++++ Given records ++++
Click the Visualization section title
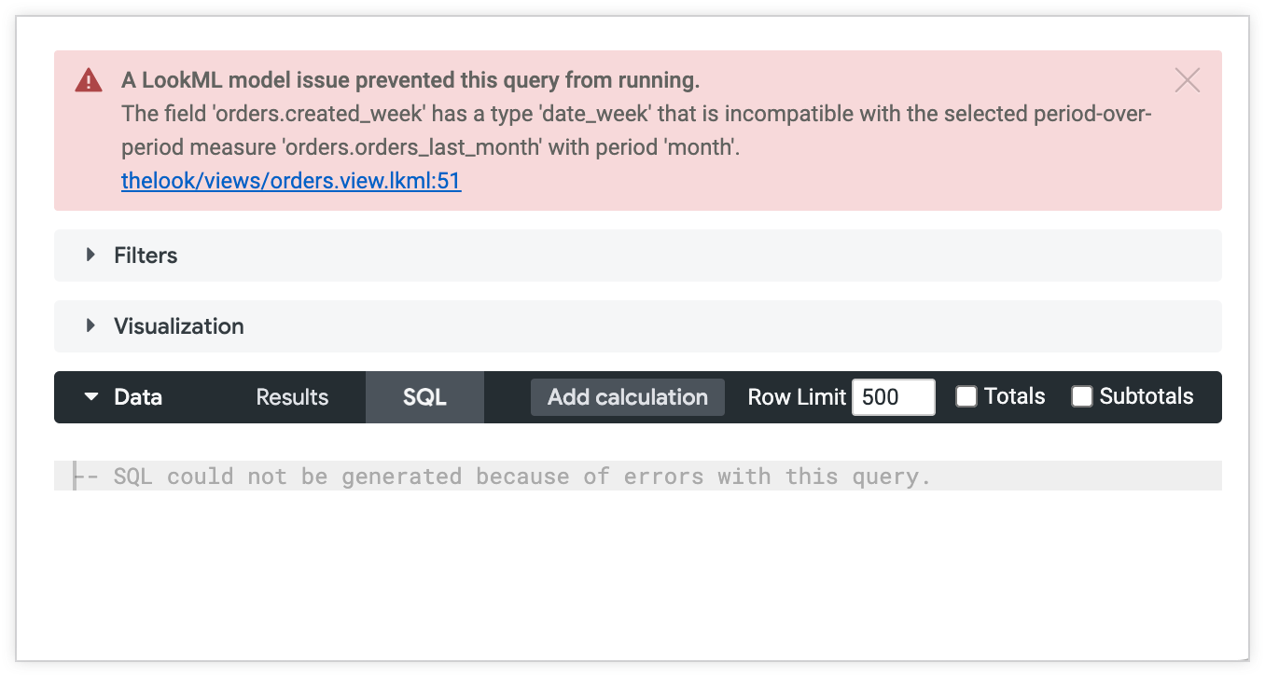This screenshot has height=677, width=1265. pos(179,326)
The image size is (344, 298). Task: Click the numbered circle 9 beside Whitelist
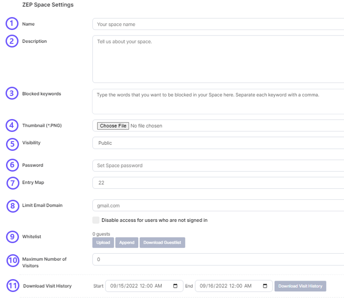click(x=12, y=237)
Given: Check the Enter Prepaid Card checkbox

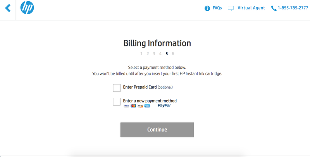Looking at the screenshot, I should (x=117, y=88).
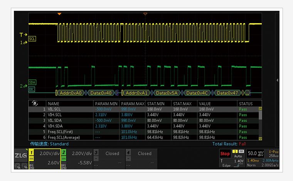Click the STATUS column header
Screen dimensions: 293x181
[246, 104]

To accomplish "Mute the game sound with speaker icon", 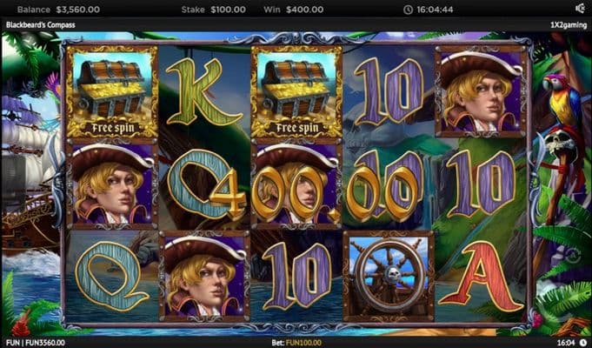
++++
Pictures stay out, but every record above is to be returned exactly.

Click the Visualization section title
This screenshot has height=677, width=1265. pos(179,326)
The image size is (344, 298). Task: Click the numbered circle 9 beside Whitelist
click(x=12, y=237)
Given: Check the Enter Prepaid Card checkbox

Looking at the screenshot, I should (x=117, y=88).
Click the STATUS column header
Screen dimensions: 293x181
[246, 104]

To accomplish "Mute the game sound with speaker icon", 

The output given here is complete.